Jump to heading How does phabalicious work in two sentences
Phabalicious is using configuration stored in a special file in the root of your project (the fabfile.yaml
) to run tasks in a shell. This shell can be provided by a docker-container, a ssh-connection, a Kubernetes-pod or a local shell. This means, you can store all your devops-scripts in the fabfile and apply it to a list of configurations. Phabalicious tries to abstract away the inner workings of a configuration and give the user a handful useful commands to run common tasks, like:
- deploying new code to a remote installation
- reset a remote installation to its defaults.
- backup/ restore data
- copy data from one installation to another
- scaffold new projects
- run scripts on different local or remote installations.
- handle SSH-tunnels transparently
- trigger webhooks
- send notifications via mattermost
- optionally work with our docker-based local development-stack multibasebox
- scaffold and deploy definition files to a Kubernetes cluster (poor-mans-helm)
- build the app into an artifact and sync that with ftp or push it to a repository
It integrates nicely with existing solutions like for continuous integration or docker-based setups or diverse hosting environments like Acquia SiteFactory, Lagoon, platform.sh, Kubernetes or other complicated custom IT infrastructures.
Jump to heading History
Phabalicious started as a shell-script to reset a Drupal-installation.
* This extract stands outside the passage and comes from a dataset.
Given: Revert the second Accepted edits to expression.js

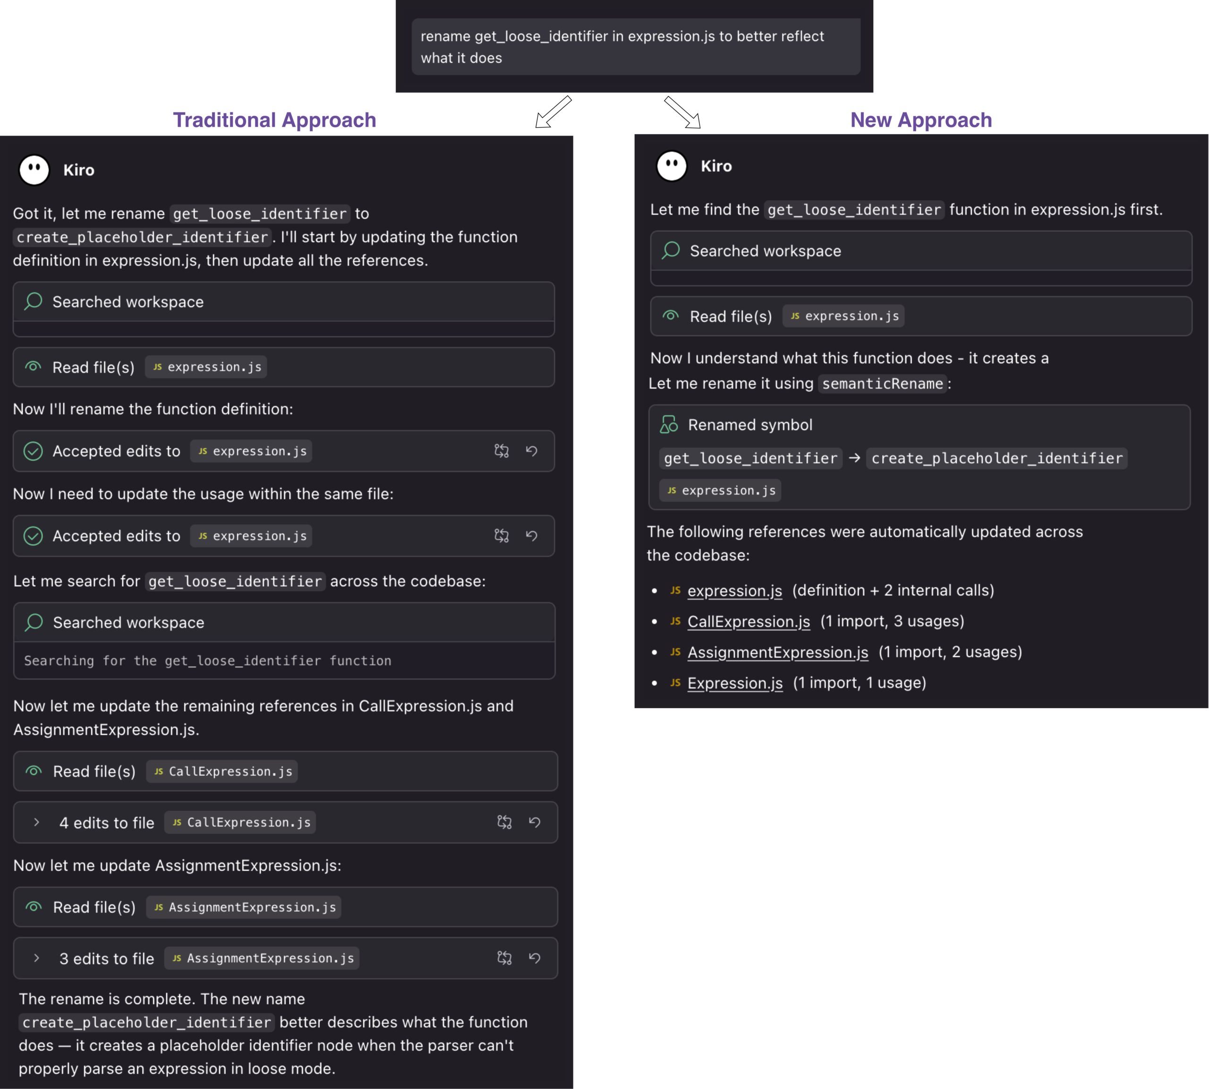Looking at the screenshot, I should point(531,536).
We used fabric as a base for all the tasks and fabalicious grew to its first official release 1.0.
But it got unmaintainable, as it was not flexible enough to handle new requirements, so the first rewrite started to get a more modular and extendable version: Fabalicious 2.0. It supported hooks for custom scripts, was extendable by new methods, later on it got a complete plugin-system and what not.
Meanwhile fabric (the foundation of fabalicious) took a different route. Fabric 2.0 was not compatible anymore with 1.x and so with fabalicious. As most of our users were on OS X, handling the python dependencies got also more complicated. And only a handful devs in our company could write python. Another hurdle was that fabric supports SSH and local connections only, running commands in different ways (like docker exec
) was cumbersome.
So the idea was born, to do another rewrite in PHP and use Symfony console as a base for it.
Phabalicious 3 still supports the fabfile-format from version 2, but the command-line syntax changed a lot, and is now more compliant with posix.